Begin STORED RECORDS

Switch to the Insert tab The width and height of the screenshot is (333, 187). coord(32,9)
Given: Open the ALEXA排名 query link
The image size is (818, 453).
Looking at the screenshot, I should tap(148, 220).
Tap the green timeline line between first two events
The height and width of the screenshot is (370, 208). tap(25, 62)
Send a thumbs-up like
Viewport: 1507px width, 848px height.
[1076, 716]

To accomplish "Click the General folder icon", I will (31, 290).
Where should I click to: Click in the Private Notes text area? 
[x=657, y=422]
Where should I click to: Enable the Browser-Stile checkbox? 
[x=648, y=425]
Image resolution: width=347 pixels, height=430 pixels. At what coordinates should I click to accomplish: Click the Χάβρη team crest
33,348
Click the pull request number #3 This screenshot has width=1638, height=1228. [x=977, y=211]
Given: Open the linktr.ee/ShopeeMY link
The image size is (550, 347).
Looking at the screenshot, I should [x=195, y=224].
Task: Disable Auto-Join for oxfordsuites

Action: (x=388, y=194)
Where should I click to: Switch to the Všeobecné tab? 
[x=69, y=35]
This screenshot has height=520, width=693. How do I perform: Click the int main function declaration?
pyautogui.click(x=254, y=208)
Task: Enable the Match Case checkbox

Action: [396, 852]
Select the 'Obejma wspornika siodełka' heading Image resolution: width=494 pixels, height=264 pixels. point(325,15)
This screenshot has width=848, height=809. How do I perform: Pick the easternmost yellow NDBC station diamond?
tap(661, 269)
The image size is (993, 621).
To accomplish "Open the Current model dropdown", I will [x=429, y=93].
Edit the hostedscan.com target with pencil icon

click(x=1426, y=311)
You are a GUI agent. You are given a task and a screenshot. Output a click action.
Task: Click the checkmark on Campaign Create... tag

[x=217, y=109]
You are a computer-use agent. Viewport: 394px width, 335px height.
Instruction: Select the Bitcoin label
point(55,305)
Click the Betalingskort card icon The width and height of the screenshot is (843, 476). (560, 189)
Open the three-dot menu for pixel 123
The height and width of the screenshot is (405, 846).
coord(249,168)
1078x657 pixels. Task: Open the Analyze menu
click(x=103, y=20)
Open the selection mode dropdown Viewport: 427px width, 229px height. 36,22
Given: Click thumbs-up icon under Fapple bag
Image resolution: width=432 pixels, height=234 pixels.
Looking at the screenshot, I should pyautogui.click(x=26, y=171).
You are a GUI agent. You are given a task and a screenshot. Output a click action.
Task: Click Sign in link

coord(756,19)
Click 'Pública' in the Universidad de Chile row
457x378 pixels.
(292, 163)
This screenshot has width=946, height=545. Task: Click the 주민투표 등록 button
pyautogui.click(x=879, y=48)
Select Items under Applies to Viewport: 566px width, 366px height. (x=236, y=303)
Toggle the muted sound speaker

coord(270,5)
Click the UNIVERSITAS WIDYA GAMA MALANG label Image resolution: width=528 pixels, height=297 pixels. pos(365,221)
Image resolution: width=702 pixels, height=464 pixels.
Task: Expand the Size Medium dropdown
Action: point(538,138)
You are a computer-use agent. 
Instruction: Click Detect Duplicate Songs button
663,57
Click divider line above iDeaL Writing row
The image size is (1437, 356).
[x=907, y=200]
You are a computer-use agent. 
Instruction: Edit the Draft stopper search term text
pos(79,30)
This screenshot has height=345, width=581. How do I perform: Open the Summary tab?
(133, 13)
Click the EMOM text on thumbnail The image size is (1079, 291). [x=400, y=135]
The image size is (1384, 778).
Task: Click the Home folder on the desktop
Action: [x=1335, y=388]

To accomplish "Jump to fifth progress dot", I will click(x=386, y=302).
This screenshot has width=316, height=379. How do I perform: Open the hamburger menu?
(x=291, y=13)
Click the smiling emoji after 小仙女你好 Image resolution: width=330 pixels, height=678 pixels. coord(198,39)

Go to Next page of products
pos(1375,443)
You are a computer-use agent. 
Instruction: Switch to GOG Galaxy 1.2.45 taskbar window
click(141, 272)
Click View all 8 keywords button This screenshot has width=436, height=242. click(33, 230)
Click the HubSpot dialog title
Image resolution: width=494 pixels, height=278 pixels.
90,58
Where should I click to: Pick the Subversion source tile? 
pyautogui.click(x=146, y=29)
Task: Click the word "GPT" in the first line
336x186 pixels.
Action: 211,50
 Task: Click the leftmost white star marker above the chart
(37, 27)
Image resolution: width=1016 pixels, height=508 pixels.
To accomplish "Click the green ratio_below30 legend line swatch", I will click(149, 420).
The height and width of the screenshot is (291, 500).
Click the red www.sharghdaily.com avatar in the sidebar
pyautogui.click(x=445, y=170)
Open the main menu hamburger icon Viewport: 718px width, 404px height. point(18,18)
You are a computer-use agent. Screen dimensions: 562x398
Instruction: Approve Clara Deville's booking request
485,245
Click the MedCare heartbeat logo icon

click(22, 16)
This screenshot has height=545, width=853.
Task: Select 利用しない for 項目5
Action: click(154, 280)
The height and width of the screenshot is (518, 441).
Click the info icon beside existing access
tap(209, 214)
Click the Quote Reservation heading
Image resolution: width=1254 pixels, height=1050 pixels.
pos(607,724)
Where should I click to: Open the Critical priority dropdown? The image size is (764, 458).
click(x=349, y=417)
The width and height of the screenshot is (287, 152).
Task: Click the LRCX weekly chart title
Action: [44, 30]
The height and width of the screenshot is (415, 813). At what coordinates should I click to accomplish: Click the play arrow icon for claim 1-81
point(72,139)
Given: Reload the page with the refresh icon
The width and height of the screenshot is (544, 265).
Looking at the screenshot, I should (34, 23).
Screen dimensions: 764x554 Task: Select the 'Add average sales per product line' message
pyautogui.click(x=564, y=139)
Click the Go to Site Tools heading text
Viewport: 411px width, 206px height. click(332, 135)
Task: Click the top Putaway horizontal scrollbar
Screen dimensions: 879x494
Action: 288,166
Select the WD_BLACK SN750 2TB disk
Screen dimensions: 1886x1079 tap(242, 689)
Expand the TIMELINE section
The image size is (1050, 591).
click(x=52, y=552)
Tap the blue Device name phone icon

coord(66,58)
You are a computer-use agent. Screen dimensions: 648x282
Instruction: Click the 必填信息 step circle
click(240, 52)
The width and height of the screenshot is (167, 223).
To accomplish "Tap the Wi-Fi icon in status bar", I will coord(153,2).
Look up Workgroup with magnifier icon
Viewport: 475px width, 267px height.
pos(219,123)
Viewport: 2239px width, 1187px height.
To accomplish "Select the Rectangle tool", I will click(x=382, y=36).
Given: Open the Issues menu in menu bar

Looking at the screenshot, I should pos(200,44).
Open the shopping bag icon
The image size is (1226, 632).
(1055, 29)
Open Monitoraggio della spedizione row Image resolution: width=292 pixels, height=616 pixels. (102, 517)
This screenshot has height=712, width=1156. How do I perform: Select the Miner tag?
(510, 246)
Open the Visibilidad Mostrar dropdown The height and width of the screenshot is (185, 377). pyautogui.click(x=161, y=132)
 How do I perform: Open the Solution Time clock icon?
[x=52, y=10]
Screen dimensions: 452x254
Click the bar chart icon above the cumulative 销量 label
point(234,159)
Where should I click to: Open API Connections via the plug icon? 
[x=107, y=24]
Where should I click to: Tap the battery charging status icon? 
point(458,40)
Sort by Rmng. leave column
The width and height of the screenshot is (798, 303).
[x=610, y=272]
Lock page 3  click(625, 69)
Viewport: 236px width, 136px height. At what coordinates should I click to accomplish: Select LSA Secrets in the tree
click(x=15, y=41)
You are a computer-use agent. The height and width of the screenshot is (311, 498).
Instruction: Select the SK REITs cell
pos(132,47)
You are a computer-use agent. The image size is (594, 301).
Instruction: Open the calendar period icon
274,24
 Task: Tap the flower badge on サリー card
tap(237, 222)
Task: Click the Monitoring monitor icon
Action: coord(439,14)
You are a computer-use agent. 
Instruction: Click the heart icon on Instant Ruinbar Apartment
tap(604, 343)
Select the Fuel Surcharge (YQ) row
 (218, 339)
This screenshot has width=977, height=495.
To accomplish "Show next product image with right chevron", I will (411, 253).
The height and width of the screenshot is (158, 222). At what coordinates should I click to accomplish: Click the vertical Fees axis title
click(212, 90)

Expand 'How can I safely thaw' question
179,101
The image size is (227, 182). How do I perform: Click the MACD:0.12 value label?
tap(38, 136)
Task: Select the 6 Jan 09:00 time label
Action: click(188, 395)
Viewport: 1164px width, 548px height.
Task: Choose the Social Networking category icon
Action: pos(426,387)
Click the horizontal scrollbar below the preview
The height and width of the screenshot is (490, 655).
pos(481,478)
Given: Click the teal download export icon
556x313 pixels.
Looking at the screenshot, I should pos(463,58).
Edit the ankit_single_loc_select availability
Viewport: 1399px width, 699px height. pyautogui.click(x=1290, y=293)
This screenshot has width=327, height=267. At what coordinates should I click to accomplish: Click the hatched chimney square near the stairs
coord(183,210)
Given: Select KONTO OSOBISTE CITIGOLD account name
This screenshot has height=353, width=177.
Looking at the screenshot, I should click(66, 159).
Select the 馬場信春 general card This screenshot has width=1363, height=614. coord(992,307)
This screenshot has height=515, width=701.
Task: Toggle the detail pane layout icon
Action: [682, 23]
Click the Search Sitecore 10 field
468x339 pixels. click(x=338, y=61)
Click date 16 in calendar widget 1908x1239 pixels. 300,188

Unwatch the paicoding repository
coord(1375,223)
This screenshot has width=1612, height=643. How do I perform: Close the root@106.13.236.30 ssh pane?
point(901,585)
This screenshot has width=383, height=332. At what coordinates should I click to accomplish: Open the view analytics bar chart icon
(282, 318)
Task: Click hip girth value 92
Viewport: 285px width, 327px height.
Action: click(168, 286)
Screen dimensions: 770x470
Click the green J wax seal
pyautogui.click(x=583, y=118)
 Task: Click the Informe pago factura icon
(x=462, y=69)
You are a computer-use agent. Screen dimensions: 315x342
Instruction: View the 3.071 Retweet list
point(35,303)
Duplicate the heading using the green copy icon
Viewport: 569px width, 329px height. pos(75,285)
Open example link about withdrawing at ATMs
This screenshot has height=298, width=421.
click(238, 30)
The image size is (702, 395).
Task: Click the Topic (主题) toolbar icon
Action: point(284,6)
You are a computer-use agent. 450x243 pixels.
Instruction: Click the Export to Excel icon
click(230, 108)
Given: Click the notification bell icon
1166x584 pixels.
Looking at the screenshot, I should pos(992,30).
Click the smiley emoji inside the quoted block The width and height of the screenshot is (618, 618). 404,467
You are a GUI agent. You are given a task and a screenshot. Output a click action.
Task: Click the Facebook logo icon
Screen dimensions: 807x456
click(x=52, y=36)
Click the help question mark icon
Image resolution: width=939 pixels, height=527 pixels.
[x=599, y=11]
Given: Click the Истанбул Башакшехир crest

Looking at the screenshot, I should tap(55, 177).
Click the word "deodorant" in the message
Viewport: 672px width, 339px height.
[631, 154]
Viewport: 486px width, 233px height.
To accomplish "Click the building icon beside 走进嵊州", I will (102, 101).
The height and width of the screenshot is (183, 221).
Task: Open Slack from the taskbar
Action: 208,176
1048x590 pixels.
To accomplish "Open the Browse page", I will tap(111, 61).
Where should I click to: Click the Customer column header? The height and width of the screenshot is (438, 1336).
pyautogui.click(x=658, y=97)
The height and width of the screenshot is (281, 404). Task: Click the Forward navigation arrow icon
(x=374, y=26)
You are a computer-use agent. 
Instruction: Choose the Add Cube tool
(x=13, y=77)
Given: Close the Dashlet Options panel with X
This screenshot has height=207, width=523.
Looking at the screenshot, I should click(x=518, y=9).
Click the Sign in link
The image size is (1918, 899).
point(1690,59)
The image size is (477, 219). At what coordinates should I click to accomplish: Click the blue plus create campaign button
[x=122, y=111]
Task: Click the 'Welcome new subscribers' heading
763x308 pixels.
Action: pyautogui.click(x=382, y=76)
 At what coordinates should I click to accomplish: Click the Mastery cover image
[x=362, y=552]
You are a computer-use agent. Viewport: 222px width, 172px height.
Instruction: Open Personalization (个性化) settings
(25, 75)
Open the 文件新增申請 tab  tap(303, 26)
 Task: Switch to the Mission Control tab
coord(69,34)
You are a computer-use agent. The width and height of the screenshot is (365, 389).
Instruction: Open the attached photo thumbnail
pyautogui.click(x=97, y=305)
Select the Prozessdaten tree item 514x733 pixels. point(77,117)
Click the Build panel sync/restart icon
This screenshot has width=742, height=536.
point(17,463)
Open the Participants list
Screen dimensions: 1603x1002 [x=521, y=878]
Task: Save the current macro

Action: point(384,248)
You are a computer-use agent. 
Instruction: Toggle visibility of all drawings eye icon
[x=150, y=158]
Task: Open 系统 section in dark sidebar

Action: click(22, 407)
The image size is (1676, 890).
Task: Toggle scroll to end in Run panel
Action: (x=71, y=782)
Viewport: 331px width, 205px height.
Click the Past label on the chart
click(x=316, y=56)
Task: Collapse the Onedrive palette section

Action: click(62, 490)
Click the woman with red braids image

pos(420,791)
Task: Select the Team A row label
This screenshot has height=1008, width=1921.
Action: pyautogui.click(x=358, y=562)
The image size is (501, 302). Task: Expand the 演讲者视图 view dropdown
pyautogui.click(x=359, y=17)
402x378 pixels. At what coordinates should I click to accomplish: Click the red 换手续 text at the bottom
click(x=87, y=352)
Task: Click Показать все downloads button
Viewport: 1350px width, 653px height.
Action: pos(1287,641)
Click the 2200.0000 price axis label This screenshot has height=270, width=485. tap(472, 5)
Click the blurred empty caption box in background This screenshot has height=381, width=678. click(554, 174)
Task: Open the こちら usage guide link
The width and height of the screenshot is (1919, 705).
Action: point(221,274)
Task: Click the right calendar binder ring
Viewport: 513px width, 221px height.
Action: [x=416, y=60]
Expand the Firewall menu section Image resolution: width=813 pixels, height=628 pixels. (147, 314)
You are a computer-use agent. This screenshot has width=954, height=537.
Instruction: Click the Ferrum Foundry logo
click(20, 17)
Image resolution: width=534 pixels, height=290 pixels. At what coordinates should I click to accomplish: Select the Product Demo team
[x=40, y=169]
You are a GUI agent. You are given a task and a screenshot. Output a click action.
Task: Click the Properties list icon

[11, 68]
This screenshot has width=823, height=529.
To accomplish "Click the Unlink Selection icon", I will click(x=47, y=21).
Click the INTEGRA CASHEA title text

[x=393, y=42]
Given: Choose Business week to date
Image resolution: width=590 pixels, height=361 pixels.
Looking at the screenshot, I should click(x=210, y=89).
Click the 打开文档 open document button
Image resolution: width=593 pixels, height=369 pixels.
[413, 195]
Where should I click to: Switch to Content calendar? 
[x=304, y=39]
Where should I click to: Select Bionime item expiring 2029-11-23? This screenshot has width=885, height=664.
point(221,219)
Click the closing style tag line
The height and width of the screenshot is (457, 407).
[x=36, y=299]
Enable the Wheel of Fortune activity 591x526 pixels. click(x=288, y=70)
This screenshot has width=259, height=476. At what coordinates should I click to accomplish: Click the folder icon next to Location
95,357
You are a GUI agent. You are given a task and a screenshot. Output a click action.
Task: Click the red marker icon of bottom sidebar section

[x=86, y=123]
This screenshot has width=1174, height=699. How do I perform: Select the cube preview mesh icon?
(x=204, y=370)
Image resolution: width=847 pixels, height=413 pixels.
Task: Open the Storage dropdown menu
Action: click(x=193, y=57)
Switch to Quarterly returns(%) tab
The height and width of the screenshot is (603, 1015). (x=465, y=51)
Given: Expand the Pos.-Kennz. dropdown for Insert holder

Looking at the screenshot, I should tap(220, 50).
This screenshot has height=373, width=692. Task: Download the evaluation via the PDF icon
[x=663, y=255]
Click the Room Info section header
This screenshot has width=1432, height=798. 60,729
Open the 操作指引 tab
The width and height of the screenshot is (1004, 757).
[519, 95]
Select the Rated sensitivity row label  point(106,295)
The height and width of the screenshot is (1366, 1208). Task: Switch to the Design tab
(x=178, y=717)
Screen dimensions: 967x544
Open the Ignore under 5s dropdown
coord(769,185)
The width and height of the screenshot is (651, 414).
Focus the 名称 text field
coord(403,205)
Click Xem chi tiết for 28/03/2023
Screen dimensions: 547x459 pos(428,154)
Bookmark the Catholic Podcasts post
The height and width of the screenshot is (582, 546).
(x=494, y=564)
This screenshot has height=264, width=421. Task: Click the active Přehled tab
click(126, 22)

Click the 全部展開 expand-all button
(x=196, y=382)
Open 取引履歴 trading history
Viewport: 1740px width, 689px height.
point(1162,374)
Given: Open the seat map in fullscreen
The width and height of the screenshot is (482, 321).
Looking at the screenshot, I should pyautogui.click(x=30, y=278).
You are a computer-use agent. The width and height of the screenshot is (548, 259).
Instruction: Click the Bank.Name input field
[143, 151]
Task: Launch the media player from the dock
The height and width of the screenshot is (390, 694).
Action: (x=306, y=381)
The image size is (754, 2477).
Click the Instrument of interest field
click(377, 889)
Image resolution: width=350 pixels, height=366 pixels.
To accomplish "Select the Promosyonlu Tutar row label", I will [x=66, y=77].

End STORED RECORDS

GIVEN EXERCISE> Reproduce the material word for word, starting at its first line and ending with the line that contains "[x=648, y=425]".

THE RESPONSE>
Switch to the Insert tab The width and height of the screenshot is (333, 187). coord(32,9)
Given: Open the ALEXA排名 query link
The image size is (818, 453).
Looking at the screenshot, I should tap(148, 220).
Tap the green timeline line between first two events
The height and width of the screenshot is (370, 208). tap(25, 62)
Send a thumbs-up like
Viewport: 1507px width, 848px height.
[1076, 716]

To accomplish "Click the General folder icon", I will (31, 290).
Where should I click to: Click in the Private Notes text area? 
[x=657, y=422]
Where should I click to: Enable the Browser-Stile checkbox? 
[x=648, y=425]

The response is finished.